Dr. Minassian used to work at Toronto’s Hospital for Sick Children but moved to the U.S., where he uses gene therapy to replace defective copies of genes with functional ones. He and his colleague Steven Gray have a template for a gene therapy they think could work for Michael. It has already been used to help children with other genetic disorders.
It would harness the adeno-associated virus (AAV) to insert working copies of the AP4M1 gene into Michael’s brain cells. Like all viruses, AAV infects cells and releases its DNA. Normally, it would replicate in the cell to make more of itself. But in this case, its DNA is replaced with DNA containing the patient’s missing gene, so the virus acts as a delivery mechanism.
The delivered gene is a circular plasmid, Dr. Minassian explained, which doesn’t integrate into the human genome and therefore doesn’t cause problems. The plasmid stays in a brain cell’s nucleus, and the cell can use it to produce the encoded protein. The host cell would normally down a viral plasmid, but since AAV is so benign, host cells tend to leave it alone. As such, the code for the missing gene remains available for the life of the patient.
Dr. Gray, who has developed treatments using the same virus for diseases such as Tay-Sachs and Batten, said it would be “fairly straightforward” to use the same approach with Michael. He has already been working on a gene therapy for another type of spastic paraplegia, SPG47, but even though the symptoms are similar, the two cases would need differently formulated viruses. Each problem gene needs a unique treatment – and its own clinical trial.
That’s why the Pirovolakis family has launched an online fundraiser to raise $3-million and bring the gene therapy that could help Michael to the U.S. Food and Drug Administration for approval.

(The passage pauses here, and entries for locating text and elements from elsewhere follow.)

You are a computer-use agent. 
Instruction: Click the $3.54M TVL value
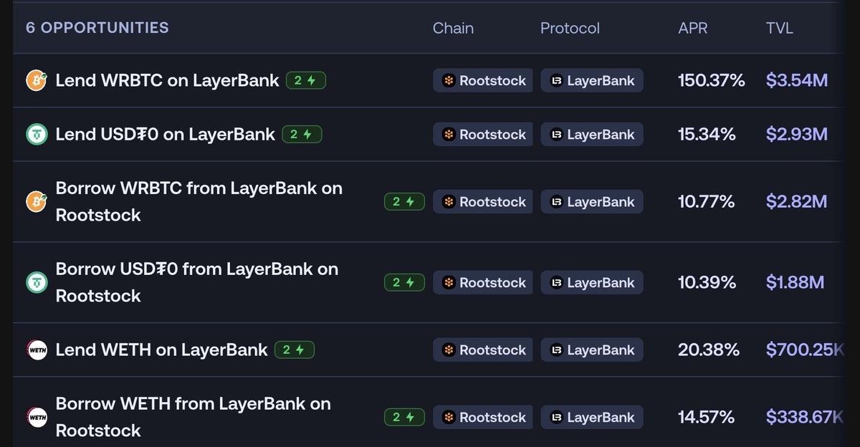(x=796, y=80)
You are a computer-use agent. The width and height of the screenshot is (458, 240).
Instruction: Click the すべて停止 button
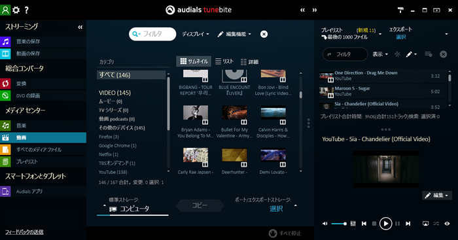pyautogui.click(x=285, y=233)
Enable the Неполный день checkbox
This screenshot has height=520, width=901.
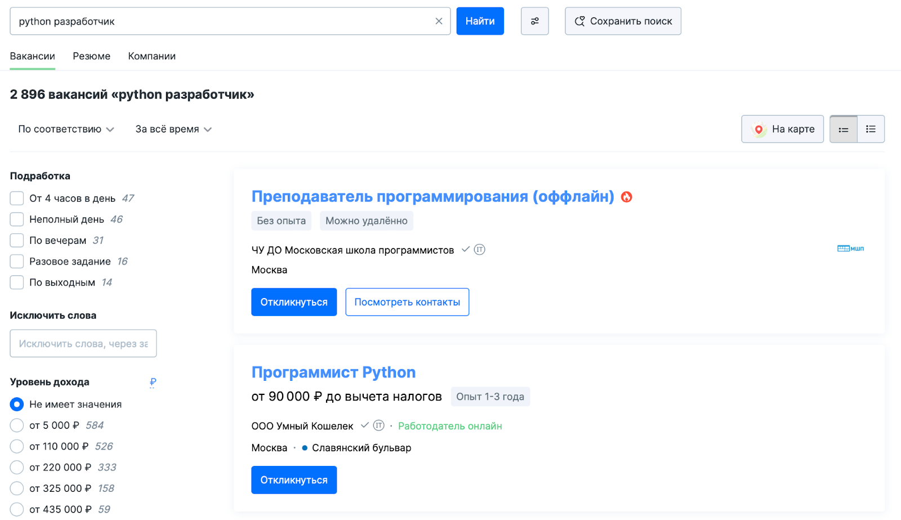coord(16,219)
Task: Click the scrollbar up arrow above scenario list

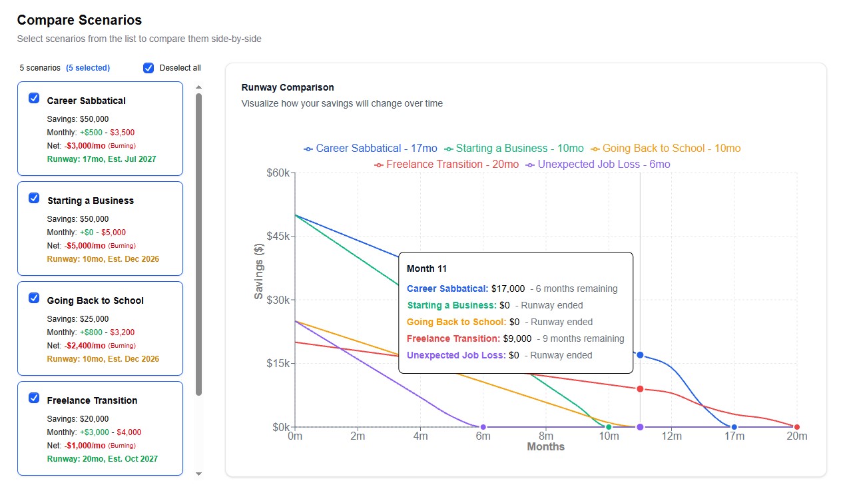Action: tap(198, 85)
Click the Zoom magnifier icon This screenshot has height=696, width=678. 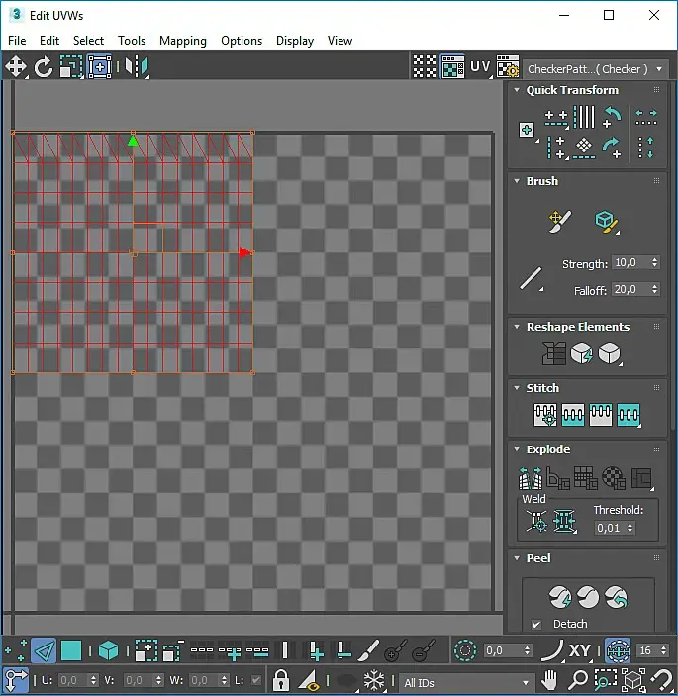(x=578, y=681)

The Canadian Institutes of Health Research and the U.S. National Institutes of Health are government agencies that provide research grants to look into treatments for various illnesses. But the grant approval process takes time and money isn’t guaranteed.
“It’s not easy to get money for rare diseases. You submit a grant [application], and it comes back saying: This is a study of low impact,” said Guy Rouleau, director of the Montreal Neurological Institute and Hospital and an expert in hereditary spastic paraplegia.
In his 34-year career working with the disorder, Dr. Rouleau has received government funding just once.
And the rarity of such diseases certainly does not simplify the process for developing a treatment.
First, the virus would need to be formulated with Michael’s gene, then tested on mice in a lab. If that proves effective, the trial would move forward to evaluate whether the treatment is harmful. If it is deemed safe, human trials could start, potentially with Michael as one of the first test subjects.
“If the mouse improves, we’re quite confident,” Dr. Minassian said. “Of course, it depends … there have been occasions where it doesn’t work in the mouse.”
Although Michael’s parents often refer to gene therapy as a cure, they’re aware there’s no guarantee it will work. The virus could replace many of his brain cells with working copies of the gene, but there’s no way it can penetrate every neuron. “It’s a sliding scale,” Mr. Pirovolakis said.
Michael’s parents hope the gene therapy can be ready before his third birthday, when doctors say his decline could become more pronounced.
“If I have to be an Uber driver at night and work during the day, I’ll do it,” Mr. Pirovolakis said.
“As a parent, you have to try,” Ms. Kumaritakis added.
The couple suspects there are many more children with SPG50 that haven’t been diagnosed, simply because they haven’t undergone full genome sequencing like Michael has.
“It’s not just for him,” Ms. Kumaritakis said. “Because when we started thinking, what about all the other kids that will be born in the future?”